DATA FOR REVIEW Start Marker
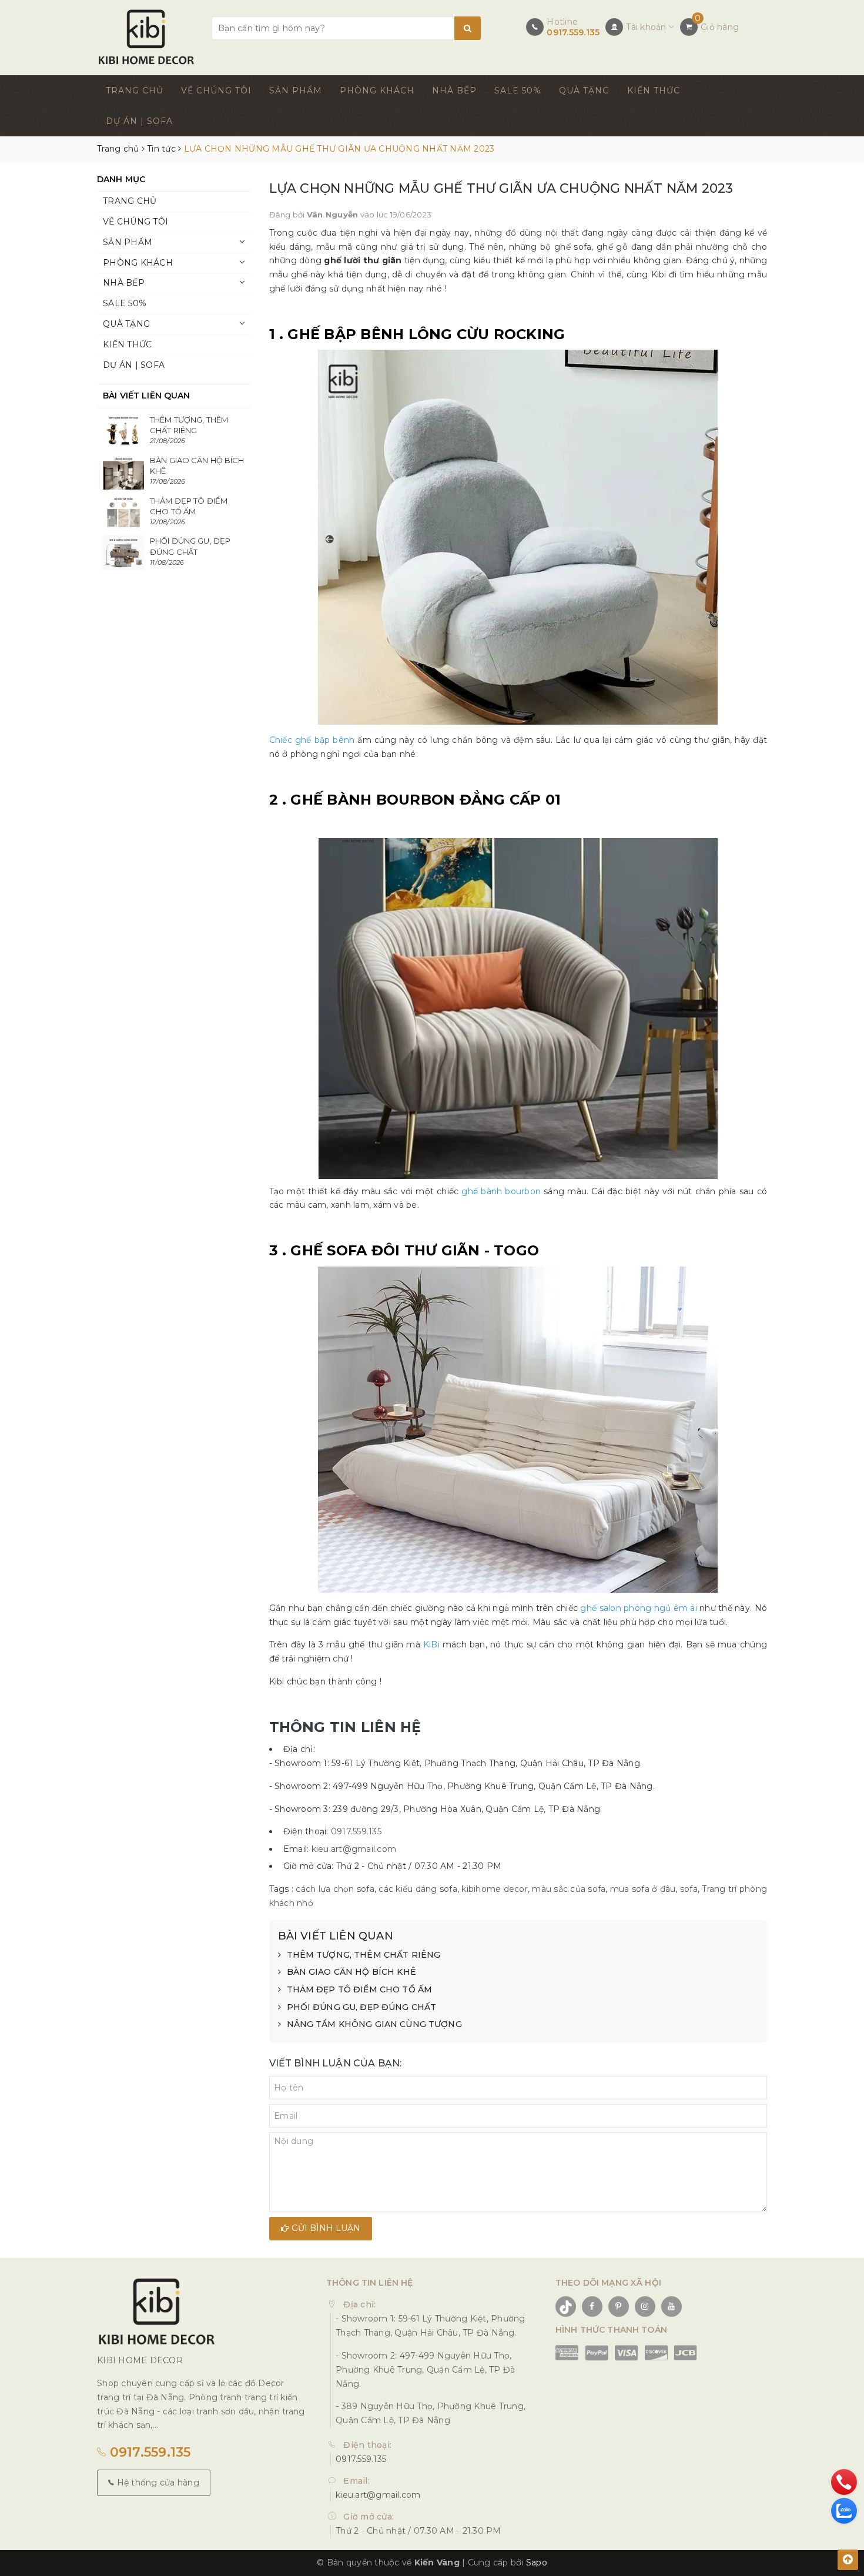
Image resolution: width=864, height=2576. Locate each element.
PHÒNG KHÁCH (377, 90)
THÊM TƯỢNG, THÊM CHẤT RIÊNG (364, 1954)
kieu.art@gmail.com (354, 1849)
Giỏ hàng (720, 27)
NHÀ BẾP (454, 90)
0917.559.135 (573, 32)
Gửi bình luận (324, 2228)
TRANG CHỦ (134, 90)
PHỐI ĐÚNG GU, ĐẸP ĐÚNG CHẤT (362, 2007)
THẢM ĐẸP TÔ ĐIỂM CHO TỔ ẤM (360, 1989)
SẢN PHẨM (295, 90)
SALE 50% (517, 90)
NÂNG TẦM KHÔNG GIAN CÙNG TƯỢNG (374, 2024)
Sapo (536, 2562)
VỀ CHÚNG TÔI (216, 90)
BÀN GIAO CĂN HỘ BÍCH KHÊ (351, 1972)
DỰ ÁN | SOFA (139, 121)
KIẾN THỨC (653, 90)
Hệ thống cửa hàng (156, 2482)
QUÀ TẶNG (584, 90)
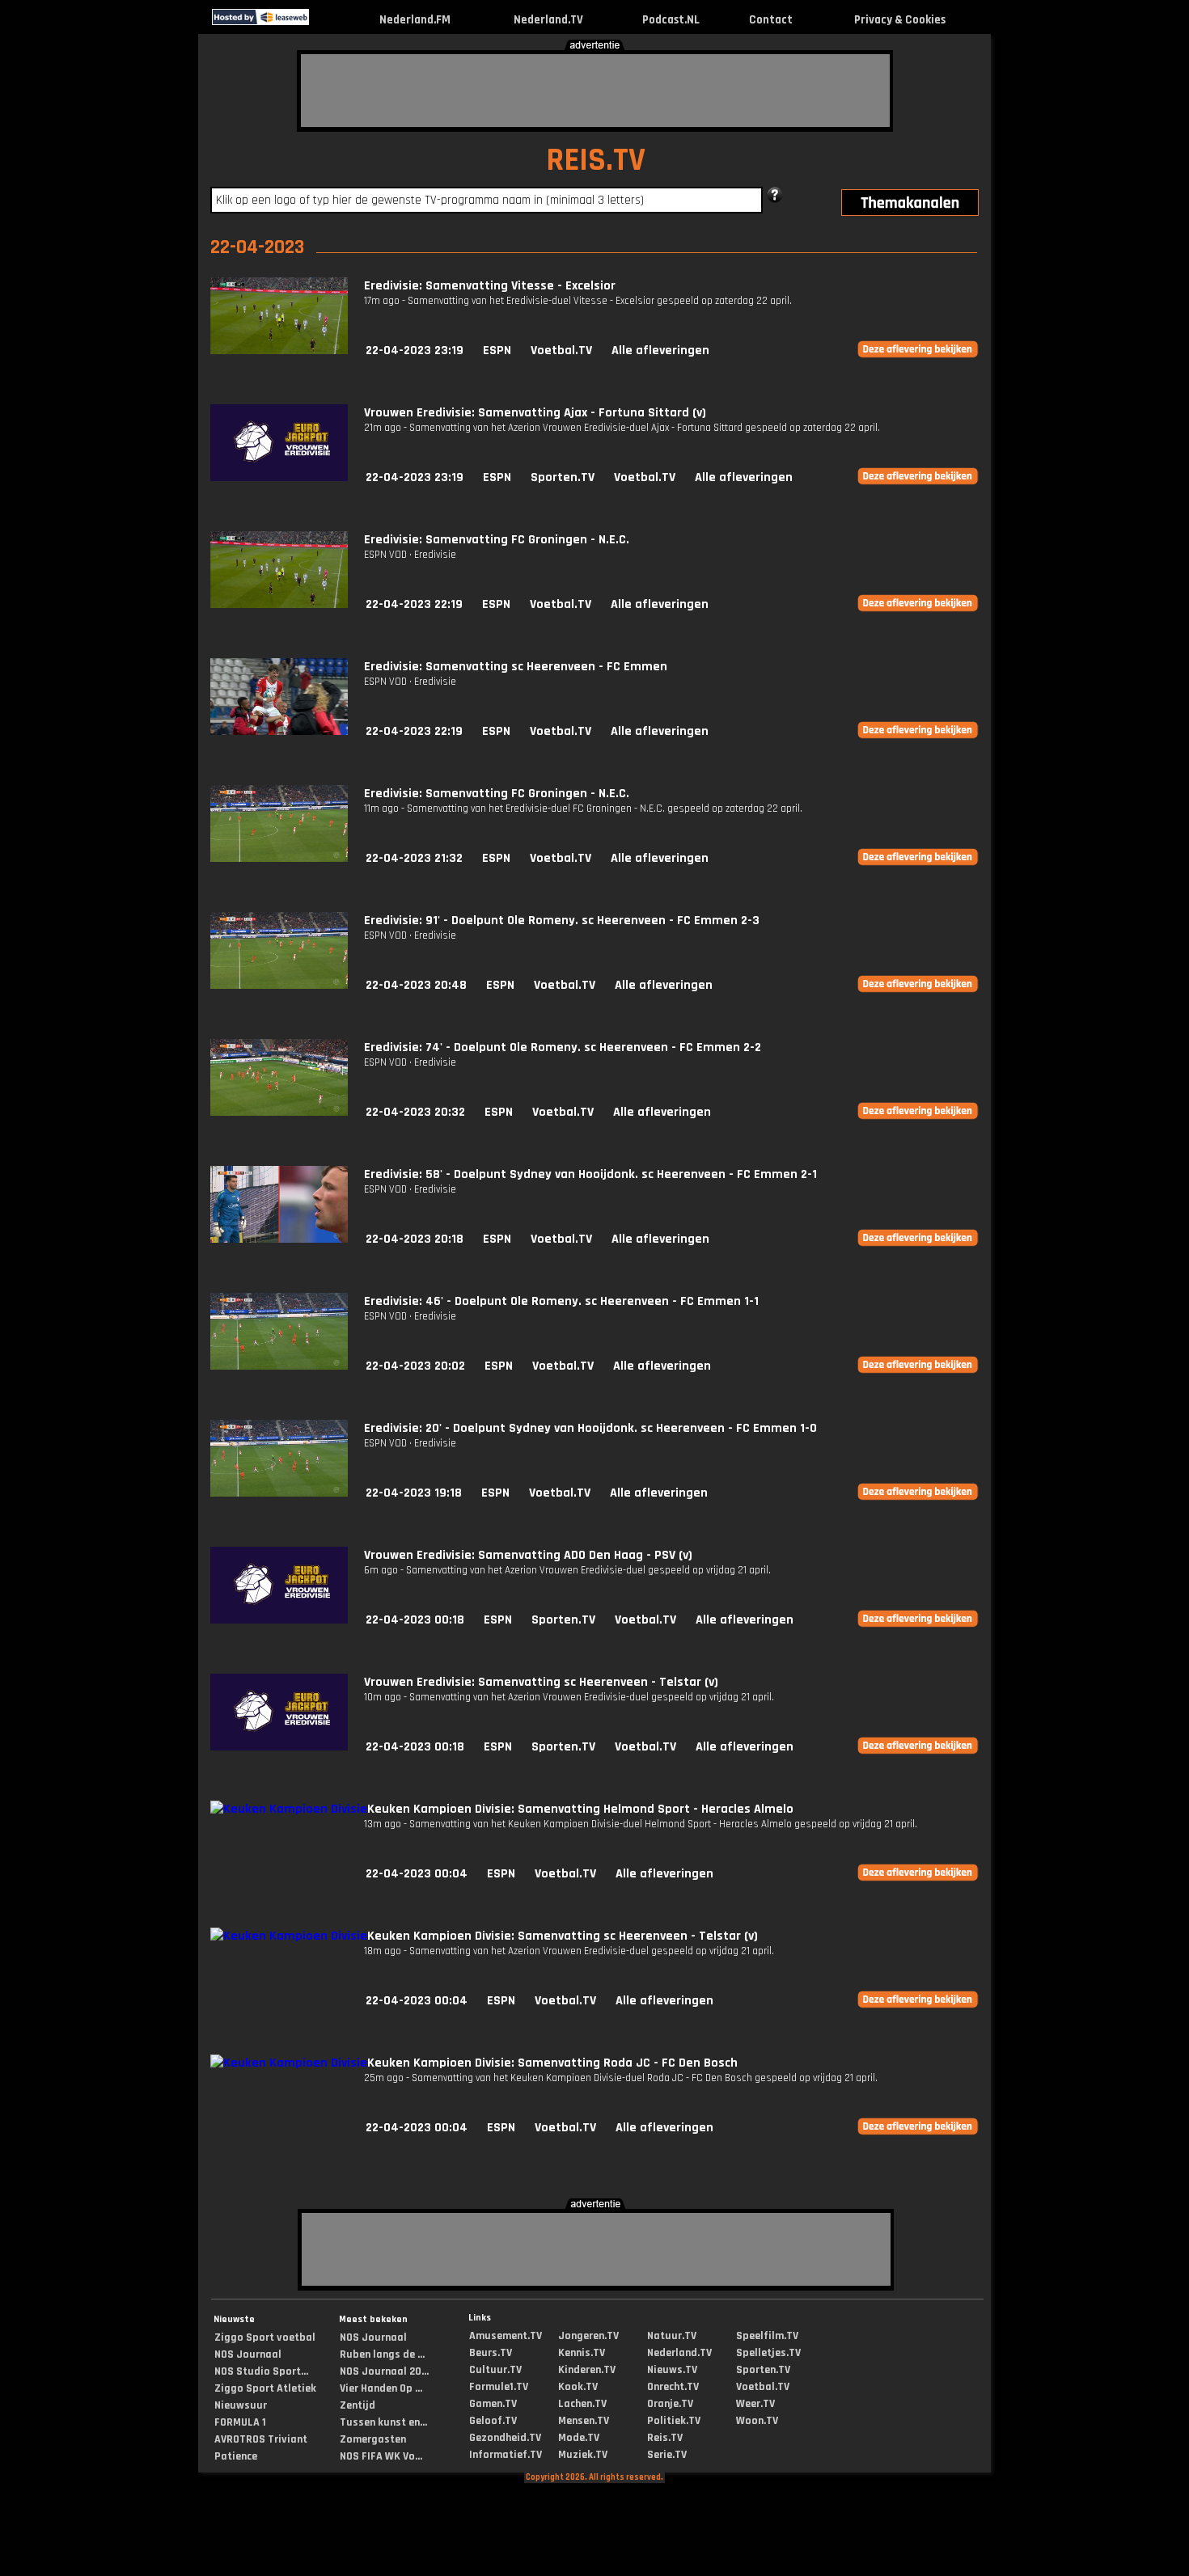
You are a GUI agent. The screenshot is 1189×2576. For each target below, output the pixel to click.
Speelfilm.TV (767, 2336)
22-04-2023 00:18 (415, 1619)
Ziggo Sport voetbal (264, 2337)
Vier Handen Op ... (381, 2388)
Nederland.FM (415, 19)
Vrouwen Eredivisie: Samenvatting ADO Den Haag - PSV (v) (528, 1555)
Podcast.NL (671, 19)
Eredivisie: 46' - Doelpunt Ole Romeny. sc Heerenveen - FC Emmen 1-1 (561, 1301)
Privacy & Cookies (900, 19)
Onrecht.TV (673, 2387)
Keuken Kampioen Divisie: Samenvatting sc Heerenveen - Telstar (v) (562, 1936)
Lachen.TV (582, 2404)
DATA FOR REVIEW End Marker
Write out the entries word for word. Skip the pictures.

> ANSWER:
Image resolution: width=864, height=2576. Locate each element.
PHÒNG KHÁCH (377, 90)
THÊM TƯỢNG, THÊM CHẤT RIÊNG (364, 1954)
kieu.art@gmail.com (354, 1849)
Giỏ hàng (720, 27)
NHÀ BẾP (454, 90)
0917.559.135 (573, 32)
Gửi bình luận (324, 2228)
TRANG CHỦ (134, 90)
PHỐI ĐÚNG GU, ĐẸP ĐÚNG CHẤT (362, 2007)
THẢM ĐẸP TÔ ĐIỂM CHO TỔ ẤM (360, 1989)
SẢN PHẨM (295, 90)
SALE 50% (517, 90)
NÂNG TẦM KHÔNG GIAN CÙNG TƯỢNG (374, 2024)
Sapo (536, 2562)
VỀ CHÚNG TÔI (216, 90)
BÀN GIAO CĂN HỘ BÍCH KHÊ (351, 1972)
DỰ ÁN | SOFA (139, 121)
KIẾN THỨC (653, 90)
Hệ thống cửa hàng (156, 2482)
QUÀ TẶNG (584, 90)
You are a GUI agent. The screenshot is 1189×2576. For each target below, output the pixel to click.
Speelfilm.TV (767, 2336)
22-04-2023 00:18 (415, 1619)
Ziggo Sport voetbal (264, 2337)
Vier Handen Op ... (381, 2388)
Nederland.FM (415, 19)
Vrouwen Eredivisie: Samenvatting ADO Den Haag - PSV (v) (528, 1555)
Podcast.NL (671, 19)
Eredivisie: 46' - Doelpunt Ole Romeny. sc Heerenveen - FC Emmen 1-1 (561, 1301)
Privacy & Cookies (900, 19)
Onrecht.TV (673, 2387)
Keuken Kampioen Divisie: Samenvatting sc Heerenveen - Telstar (v) (562, 1936)
Lachen.TV (582, 2404)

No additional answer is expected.